■ **WHAT THE TASK ASKS**
In the records, find each line where "agent" occurs, and copy it.
---*---
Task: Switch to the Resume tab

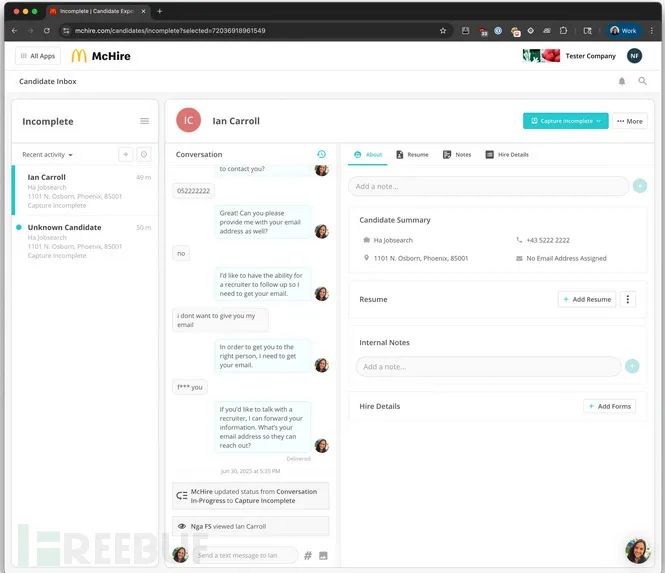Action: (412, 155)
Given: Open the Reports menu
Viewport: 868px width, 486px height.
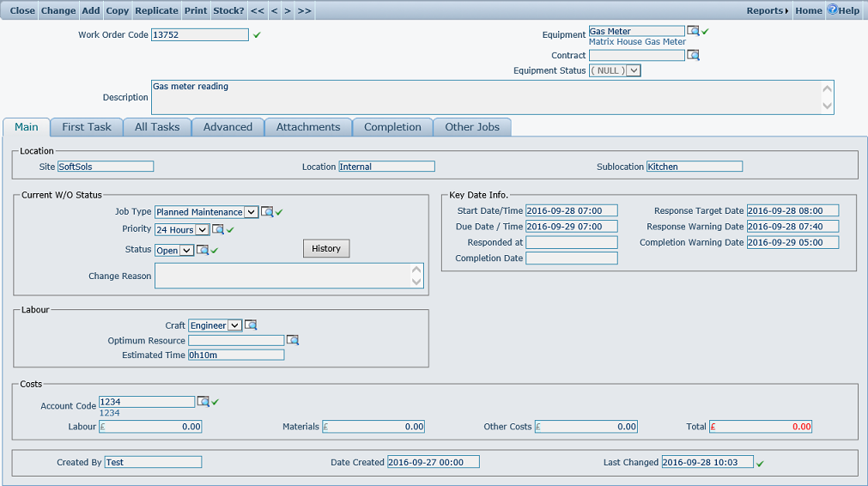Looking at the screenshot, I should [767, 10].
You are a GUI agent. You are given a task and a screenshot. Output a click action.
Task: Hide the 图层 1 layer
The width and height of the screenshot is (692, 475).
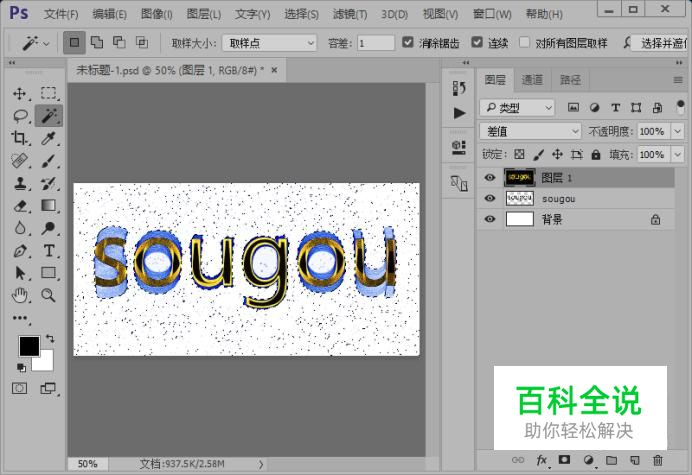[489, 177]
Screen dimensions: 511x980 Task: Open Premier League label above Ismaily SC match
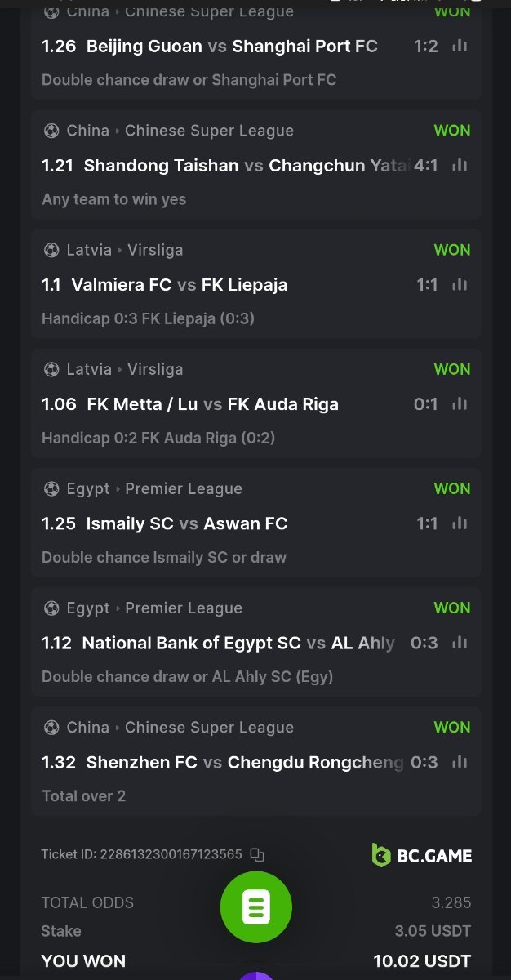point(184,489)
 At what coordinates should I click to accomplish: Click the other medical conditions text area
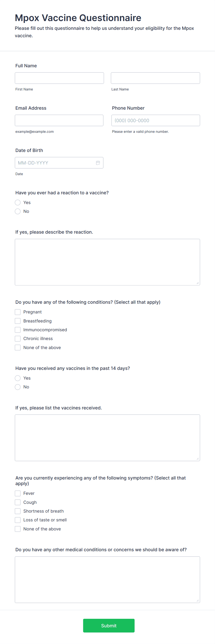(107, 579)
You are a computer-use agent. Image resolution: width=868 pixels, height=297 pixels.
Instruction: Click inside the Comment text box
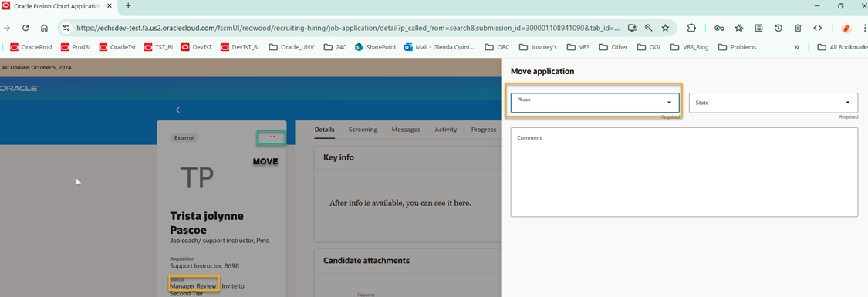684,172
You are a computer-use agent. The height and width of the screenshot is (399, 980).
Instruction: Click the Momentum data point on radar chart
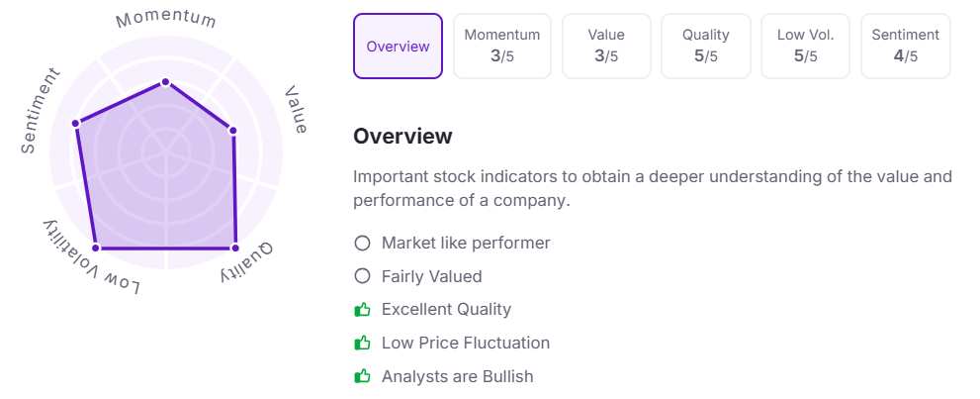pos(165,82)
---*---
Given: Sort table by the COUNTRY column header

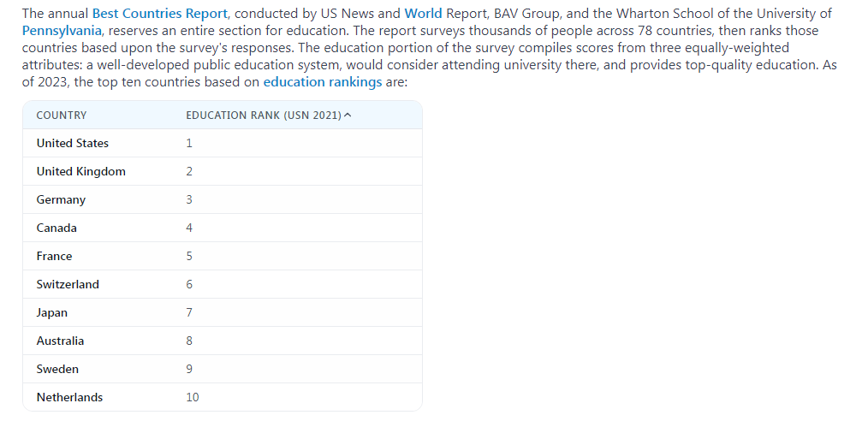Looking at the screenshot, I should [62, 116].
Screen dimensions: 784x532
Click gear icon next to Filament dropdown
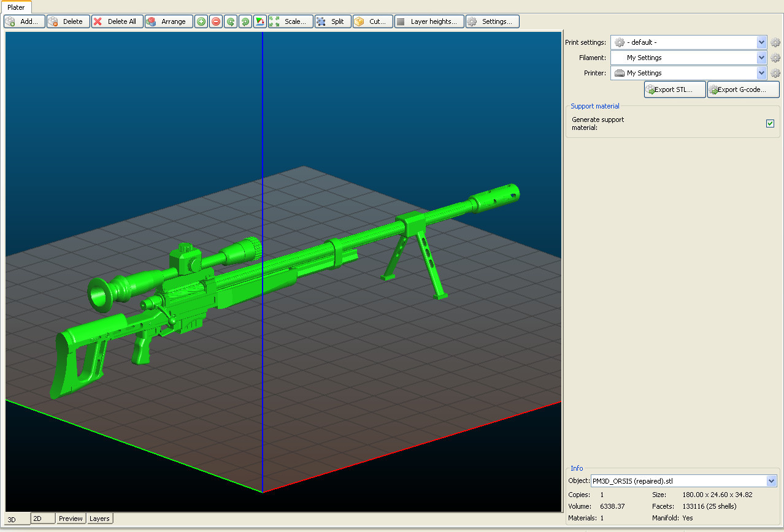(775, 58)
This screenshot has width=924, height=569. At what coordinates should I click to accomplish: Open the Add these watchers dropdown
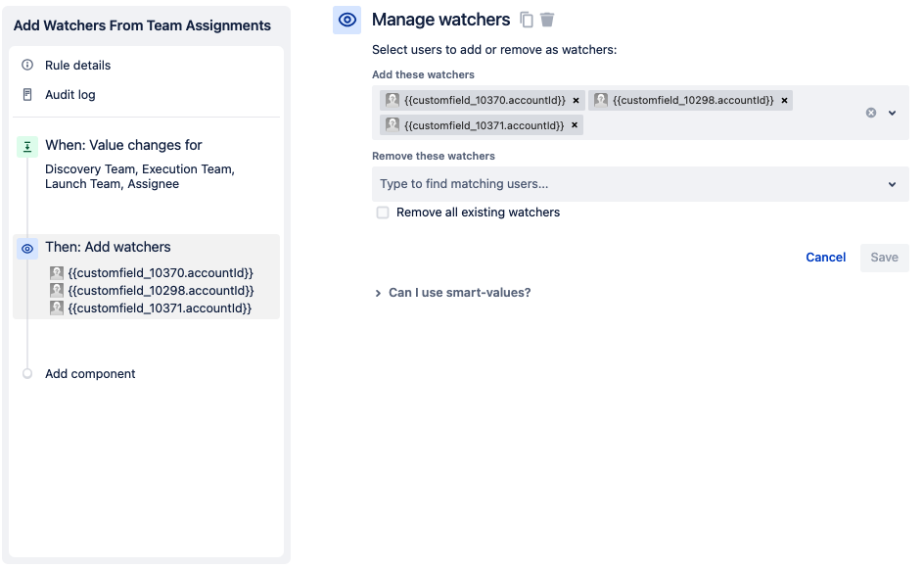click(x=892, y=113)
---*---
■ **ANSWER SECTION**
You are a GUI agent. You are given a task and a screenshot. Output a click action.
You are a computer-use agent. Image resolution: width=868 pixels, height=297 pixels.
You are a computer-use agent. The height and width of the screenshot is (399, 980).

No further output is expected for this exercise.